Son durumda muhalefetin nitelikli bir seçim süreci yönetebilmesi adına masadaki diğer liderlerin oyunda daha belirgin yer almalarının daha sağlıklı olacağı kanaatindeyim. Bu nasıl mümkün olur sorusuna cevabım ise seçim stratejisi ve aday tartışması konusunda artık daha net duruş sergileyerek bunu başarabilecekleridir. Belki de dün yapılan mitingde sergilenen duruş bu minvalde yorumlanabilir.
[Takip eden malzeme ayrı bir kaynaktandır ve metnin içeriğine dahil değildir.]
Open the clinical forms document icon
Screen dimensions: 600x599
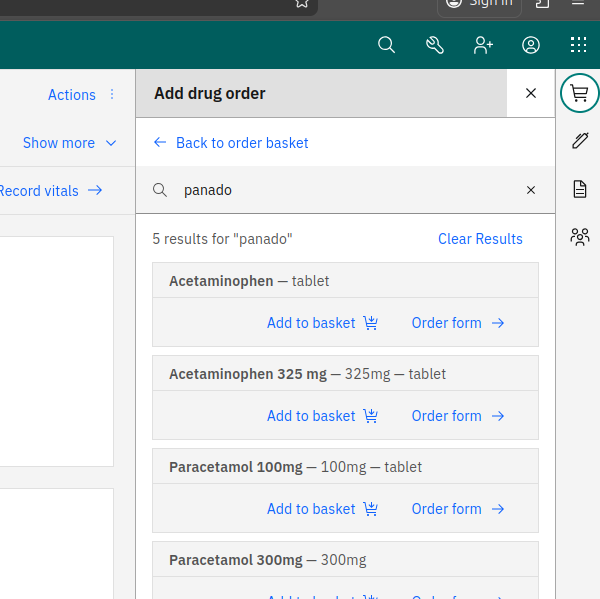tap(579, 189)
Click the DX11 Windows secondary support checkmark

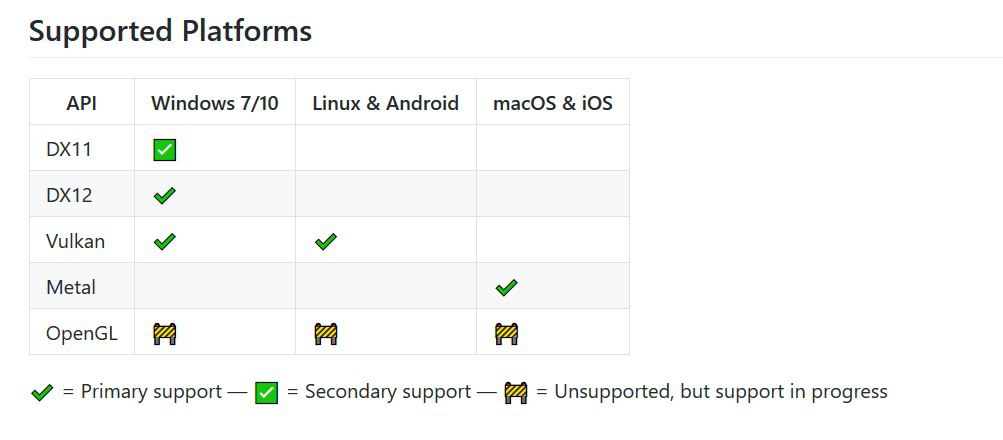pyautogui.click(x=165, y=150)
Masadaki liderlerin birlikte bir takım oyunu kurmak yerine her birinin oyun kurucu olduğu birden çok oyunlar oynamaları sonucu hüsrana götürecektir.
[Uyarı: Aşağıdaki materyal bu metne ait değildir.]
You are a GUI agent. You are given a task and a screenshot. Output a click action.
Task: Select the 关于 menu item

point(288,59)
Nihayetinde Altılı Masa’nın bütünlüğü bir tehlikeye girmiş görünüyor, bundan sonraki gelişmeler bize masanın akıbetini ve özellikle CHP’nin seçime giden yolda nasıl tercihlerde bulunacağını gösterecek.
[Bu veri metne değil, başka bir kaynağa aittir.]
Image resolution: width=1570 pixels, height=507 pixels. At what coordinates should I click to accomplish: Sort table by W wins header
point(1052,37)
Ekrem İmamoğlu’na verilen ceza tüm bu tartışmaların ötesinde bir haksızlık içeriyor ve buna karşı gereken şey şerhsiz olarak karşı çıkmaktır. Ancak haksızlığa karşı çıkarken atılan adımların doğuracağı siyasi sonuçları da dikkate alarak yol almak en doğrusu olacaktır. Bu bağlamda Tavır’da geçtiğimiz haftalarda yapılan adaylık tartışmaları içerisinde durduğum yeri tekrar hatırlatarak, kamu vicdanını yaralayan böyle bir kararın duygusal tesiri ile İmamoğlu’nun adaylığını sorgusuz sualsiz kabul etmenin ciddi sonuçları olacağını dile getirmek istiyorum. Makbul bir adayın yalnızca kazanması en muhtemel aday olamayacağını, zaten yaralı olduğumuz konularda tekrar yaralanma riskini içinde bulunduğumuz şartlarda göze alamayacağımızı tekrar hatırlatmak isterim. İlgili yazılarda değindiğim için bu konuyu buraya tekrar taşımayı gerekli görmüyorum.